But why? By what law is the *value of labour* determined in this way?

Ricardo has in fact no answer, other than --- the law of supply and demand
--- He determines *value* here, in one of the basic propositions of the
whole system, by *demand and supply*---as Say notes with malicious
pleasure." TSV II, p. 400.

Marx is also adamant that one has to have a logico-historical argument as
to why labour embodied differs from labour commanded; you can't merely take
it as a premise:

"Ricardo starts out from the actual fact of capitalist production. The
value of labour is smaller than the value of the product which it
creates... The excess of the value of the product *over* the value of the
wages is the surplus-value... For him, it is a fact, that the value of the
product is greater than the value of the wages. How this fact arises,
remains unclear. The total working-day *is greater* than that part of the
working day which is required for the production of wages. Why? That does
not emerge." TSV II,  pp. 405-06.

So Marx scoffs at the idea that "supply and demand" could be behind the
divergence which exists between the use-value and exchange-value of the
labourer, which in his system is the (or in my argument, a) source of
surplus-value. I therefore hardly think that Marx could or would avail
himself of the proposition that supply and demand would cause the use-value
and exchange-value of a machine to be equalised.
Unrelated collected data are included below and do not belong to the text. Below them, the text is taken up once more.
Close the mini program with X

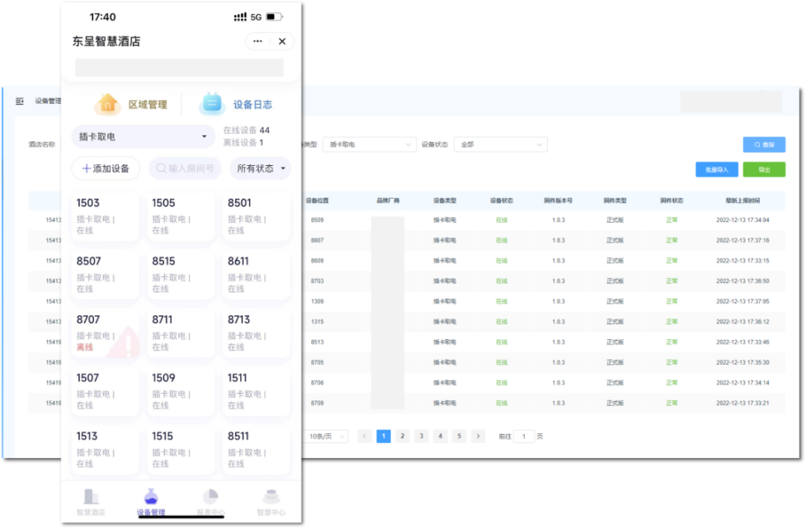click(x=282, y=41)
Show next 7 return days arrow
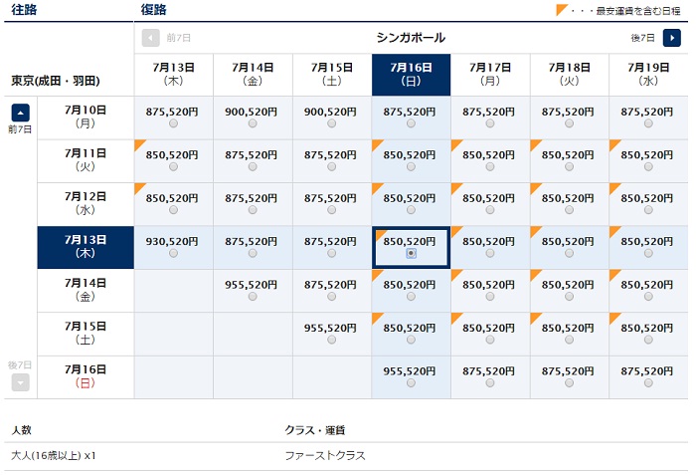Viewport: 696px width, 475px height. coord(671,38)
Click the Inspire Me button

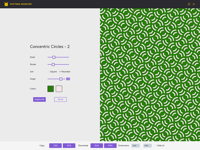coord(39,99)
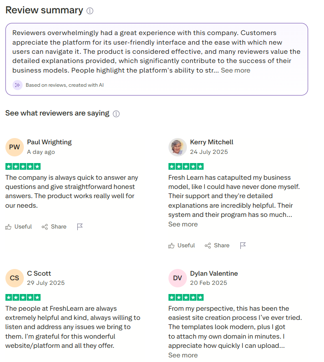Mark Paul Wrighting's review as Useful

(18, 226)
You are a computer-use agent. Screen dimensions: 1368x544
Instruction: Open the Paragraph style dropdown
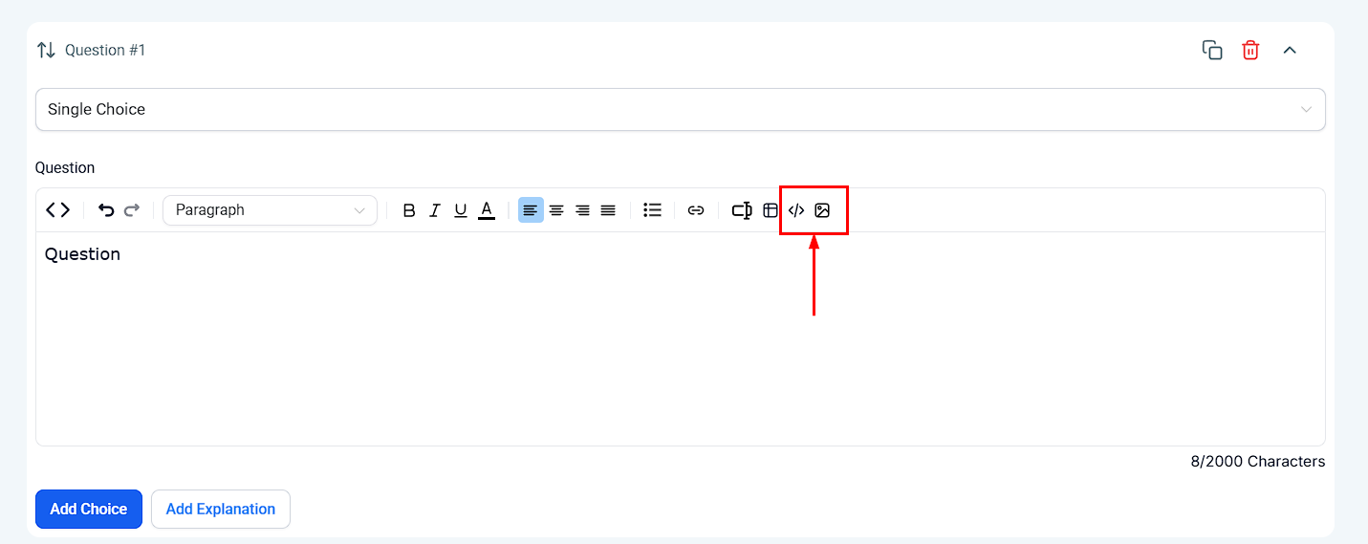coord(270,210)
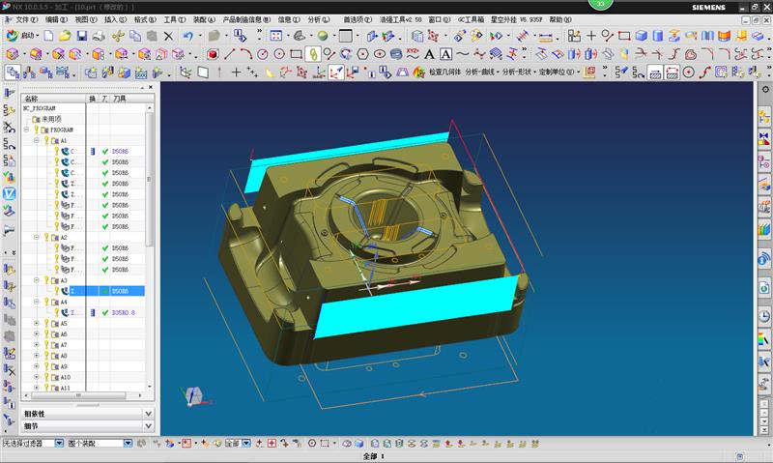Click the 检查几何体 toolbar button
773x463 pixels.
pos(438,72)
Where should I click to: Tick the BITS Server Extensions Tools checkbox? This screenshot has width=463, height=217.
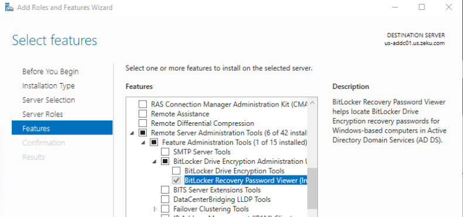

Marx put the incommensurability of use-value and exchange-value as a
general phenomenon which applied to all commodities in capitalism, and used
a logico-historical argument as to why this incommensurability exists. It
therefore applies to all inputs the capitalist purchases, not just labour.

In fact, Meghnad Desai--who was one of the few Marxists to realise how
central this use-value/exchange-value logic was to Marx--attempted to
reinterpret it in a way which did allow for the difference you are
suggesting in his Marxian Economics. However, the way he did it effectively
violated every one of Marx's strictures about the nature of exchange under
capitalism (as well as contradicting Marx's key concept that use-value and
exchange-value are incommensurable).

Desai argued that, because of the power relations between capitalists and
workers, the capitalist pays the exchange-value of the worker and gets the
use-value. However, because a capitalist purchases a machine from another
capitalist, the power relations are equal and the capitalist pays the
use-value and receives the use-value, hence no surplus is generated from
machines.

This proposition runs completely counter to Marx's arguments that one
should not even attempt to explain surplus on the basis of unequal exchange
when one is attempting to deduce the general laws of capitalism: "A worker
who buys commodities for 3s
appears to the seller in the same fashion ... as the king who does the
same." (Notes on Adolph Wagner in Carver, T., Karl Marx: Texts on Method,
p. 241).

That's *not* to say that machines--or labour--actually exchange at their
values, because both are not true commodities. The use-value/exchange-value
dialectic for commodities points to another for products which are both
commodities and non-commodities. But this issue comes up at a later stage
of the argument. At the stage of Capital I, Marx is treating
everything--including money and labour--as commodities, and therefore
abstracting from higher dialectics which attenuate the general rule in
practice.

When Marx allows that machines--or rather, capital in general--is not a
simple commodity (something which applies strictly only to products on the
C--M--C circuit), then it is possible that the use-value of capital does
play a role in determining its price. But here this brings in issues of the
role of expectations and uncertainty in determining asset prices. This is
evident in another critique of Ricardo, this time over the issue of how is
a price determined for undeveloped minerals:

"Ricardo never uses the word *value* for utility or usefulness or "value in
use". Does he therefore mean to say that the "compensation" is paid to the
owner of the quarries and coalmines for the "*value*" the coal and stone
have before they are removed from the quarry and the mine---in their
original state? Then he invalidates his entire doctrine of value. Or does
*value* mean here, as it must do, the *possible* use-value and hence the
*prospective exchange*-value of coal or stone?" TSV II, p. 249

I have argued that this concept provides a foundation for a common
proposition in Post Keynesian economics, that there are 2 price levels
under capitalism--one for standard commodities, and one for assets and
means of production. This might look like it completely counteracts the
initial argument, somewhat in the manner you suggested, so that the
exchange-value of a machine equals its use-value.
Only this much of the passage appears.